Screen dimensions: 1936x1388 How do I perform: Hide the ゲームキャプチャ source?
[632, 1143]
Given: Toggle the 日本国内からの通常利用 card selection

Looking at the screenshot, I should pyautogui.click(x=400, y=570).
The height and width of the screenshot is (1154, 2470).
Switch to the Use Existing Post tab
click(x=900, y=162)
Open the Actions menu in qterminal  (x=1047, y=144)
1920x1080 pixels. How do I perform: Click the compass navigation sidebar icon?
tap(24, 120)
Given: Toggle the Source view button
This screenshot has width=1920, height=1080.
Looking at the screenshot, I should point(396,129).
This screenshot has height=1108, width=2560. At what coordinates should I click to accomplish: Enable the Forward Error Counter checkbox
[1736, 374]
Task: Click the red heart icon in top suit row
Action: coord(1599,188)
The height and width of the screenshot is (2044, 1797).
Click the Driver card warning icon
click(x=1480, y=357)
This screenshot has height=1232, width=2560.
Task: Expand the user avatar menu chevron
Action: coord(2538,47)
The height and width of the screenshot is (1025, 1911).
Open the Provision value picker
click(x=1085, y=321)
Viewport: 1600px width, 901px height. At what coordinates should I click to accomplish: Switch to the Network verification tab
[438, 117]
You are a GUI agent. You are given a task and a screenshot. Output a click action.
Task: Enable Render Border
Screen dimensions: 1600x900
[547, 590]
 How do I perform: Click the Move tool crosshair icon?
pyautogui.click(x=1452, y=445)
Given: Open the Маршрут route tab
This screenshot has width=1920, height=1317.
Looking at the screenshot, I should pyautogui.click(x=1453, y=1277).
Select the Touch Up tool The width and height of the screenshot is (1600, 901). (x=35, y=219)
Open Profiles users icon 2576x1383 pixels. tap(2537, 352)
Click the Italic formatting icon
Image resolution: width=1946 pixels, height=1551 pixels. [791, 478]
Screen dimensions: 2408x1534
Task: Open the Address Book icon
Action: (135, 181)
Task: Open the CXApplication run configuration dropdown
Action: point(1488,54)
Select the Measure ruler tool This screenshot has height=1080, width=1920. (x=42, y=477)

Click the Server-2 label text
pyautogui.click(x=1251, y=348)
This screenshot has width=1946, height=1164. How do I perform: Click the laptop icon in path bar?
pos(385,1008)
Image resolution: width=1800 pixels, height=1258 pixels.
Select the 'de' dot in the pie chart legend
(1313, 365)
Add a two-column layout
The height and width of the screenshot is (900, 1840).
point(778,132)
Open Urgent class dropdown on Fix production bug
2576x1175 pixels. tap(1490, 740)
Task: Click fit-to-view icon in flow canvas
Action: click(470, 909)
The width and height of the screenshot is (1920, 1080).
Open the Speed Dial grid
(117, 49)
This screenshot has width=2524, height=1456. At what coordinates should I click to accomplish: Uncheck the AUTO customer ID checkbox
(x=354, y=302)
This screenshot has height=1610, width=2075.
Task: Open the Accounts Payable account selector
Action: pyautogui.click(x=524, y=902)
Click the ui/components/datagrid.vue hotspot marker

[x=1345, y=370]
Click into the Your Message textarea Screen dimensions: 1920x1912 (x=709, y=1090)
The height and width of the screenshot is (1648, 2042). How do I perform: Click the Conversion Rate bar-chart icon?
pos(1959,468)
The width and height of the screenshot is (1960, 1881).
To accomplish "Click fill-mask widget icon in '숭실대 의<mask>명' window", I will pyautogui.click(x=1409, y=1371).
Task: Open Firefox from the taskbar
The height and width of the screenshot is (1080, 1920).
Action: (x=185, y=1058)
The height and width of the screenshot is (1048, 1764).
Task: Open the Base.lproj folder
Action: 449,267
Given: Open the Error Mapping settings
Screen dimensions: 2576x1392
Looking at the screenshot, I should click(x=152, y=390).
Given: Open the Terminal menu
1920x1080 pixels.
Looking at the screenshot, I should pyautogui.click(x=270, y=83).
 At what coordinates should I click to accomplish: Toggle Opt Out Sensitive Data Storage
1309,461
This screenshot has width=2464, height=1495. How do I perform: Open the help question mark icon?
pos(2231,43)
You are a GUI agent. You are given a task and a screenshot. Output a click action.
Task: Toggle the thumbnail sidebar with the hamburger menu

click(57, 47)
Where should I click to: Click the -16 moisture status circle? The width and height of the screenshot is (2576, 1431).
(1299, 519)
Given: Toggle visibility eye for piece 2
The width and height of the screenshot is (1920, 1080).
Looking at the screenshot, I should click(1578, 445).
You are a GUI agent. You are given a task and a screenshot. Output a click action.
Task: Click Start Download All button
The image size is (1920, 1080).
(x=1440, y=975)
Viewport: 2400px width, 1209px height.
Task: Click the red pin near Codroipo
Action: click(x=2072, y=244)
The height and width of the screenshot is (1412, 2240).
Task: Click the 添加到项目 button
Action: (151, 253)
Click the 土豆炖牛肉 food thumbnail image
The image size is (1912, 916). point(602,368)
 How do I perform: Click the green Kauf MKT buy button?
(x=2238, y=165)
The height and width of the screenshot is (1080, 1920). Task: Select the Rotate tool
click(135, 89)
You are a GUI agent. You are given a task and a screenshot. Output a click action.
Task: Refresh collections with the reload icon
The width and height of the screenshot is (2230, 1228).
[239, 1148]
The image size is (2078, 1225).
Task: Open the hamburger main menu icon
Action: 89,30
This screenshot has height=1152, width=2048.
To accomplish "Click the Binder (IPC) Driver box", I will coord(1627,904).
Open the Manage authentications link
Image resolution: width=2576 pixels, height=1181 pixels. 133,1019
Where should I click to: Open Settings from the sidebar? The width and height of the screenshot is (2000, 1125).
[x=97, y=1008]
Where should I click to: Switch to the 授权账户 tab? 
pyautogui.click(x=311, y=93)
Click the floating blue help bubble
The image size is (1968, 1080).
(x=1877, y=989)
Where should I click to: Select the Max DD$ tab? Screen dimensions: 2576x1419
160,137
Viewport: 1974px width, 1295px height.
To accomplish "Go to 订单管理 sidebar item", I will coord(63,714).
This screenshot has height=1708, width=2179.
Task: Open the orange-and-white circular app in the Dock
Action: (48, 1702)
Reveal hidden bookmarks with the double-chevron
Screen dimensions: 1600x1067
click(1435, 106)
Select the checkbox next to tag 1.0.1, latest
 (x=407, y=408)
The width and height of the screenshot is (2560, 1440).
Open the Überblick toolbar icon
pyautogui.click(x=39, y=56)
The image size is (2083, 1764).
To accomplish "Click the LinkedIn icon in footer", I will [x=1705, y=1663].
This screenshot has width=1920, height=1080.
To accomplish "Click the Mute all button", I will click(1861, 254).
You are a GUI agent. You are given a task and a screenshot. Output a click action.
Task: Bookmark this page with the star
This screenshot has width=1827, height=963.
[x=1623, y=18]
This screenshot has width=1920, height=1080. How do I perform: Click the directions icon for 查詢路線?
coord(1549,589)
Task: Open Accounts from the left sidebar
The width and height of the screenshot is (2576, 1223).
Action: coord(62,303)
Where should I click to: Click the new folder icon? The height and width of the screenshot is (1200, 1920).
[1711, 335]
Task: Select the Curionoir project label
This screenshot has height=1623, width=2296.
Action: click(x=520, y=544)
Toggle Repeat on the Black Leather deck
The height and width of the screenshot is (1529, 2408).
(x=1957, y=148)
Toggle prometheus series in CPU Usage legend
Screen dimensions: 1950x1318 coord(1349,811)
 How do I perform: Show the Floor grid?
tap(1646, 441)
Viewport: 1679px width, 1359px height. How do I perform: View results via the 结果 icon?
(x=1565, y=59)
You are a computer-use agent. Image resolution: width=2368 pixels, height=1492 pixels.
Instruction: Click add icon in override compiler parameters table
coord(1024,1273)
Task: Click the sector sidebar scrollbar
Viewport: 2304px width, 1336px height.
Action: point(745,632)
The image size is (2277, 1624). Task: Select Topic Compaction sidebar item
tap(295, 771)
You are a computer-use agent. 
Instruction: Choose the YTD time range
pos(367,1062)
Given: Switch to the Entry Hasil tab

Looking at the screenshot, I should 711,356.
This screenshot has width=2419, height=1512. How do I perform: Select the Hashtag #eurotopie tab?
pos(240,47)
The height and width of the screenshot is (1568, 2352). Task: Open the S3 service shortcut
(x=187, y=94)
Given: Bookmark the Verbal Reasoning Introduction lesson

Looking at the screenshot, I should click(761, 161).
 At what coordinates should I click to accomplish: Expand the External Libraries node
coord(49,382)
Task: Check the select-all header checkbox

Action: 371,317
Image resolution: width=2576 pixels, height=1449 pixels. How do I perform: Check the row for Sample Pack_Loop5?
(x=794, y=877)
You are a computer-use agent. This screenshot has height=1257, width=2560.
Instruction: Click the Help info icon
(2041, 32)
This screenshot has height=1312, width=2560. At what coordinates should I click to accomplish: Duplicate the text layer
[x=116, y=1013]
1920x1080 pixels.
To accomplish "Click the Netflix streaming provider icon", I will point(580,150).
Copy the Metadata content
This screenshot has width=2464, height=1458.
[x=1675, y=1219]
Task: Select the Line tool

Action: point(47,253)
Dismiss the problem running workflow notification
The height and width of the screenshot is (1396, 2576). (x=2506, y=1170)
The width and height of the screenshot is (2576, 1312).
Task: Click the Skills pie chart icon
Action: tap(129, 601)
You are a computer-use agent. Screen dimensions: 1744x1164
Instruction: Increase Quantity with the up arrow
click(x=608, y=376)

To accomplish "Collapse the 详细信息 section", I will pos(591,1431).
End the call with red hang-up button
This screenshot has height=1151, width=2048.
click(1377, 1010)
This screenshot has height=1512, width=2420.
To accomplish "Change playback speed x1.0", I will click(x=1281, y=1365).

..........

__Problem details__:
Repeat exactly the lines above from the line that contains "This screenshot has width=2464, height=1458." through the end. Include both of these ends; leave out everything else.

__Reply__:
This screenshot has width=2464, height=1458.
[x=1675, y=1219]
Task: Select the Line tool

Action: point(47,253)
Dismiss the problem running workflow notification
The height and width of the screenshot is (1396, 2576). (x=2506, y=1170)
The width and height of the screenshot is (2576, 1312).
Task: Click the Skills pie chart icon
Action: tap(129, 601)
You are a computer-use agent. Screen dimensions: 1744x1164
Instruction: Increase Quantity with the up arrow
click(x=608, y=376)

To accomplish "Collapse the 详细信息 section", I will pos(591,1431).
End the call with red hang-up button
This screenshot has height=1151, width=2048.
click(1377, 1010)
This screenshot has height=1512, width=2420.
To accomplish "Change playback speed x1.0", I will click(x=1281, y=1365).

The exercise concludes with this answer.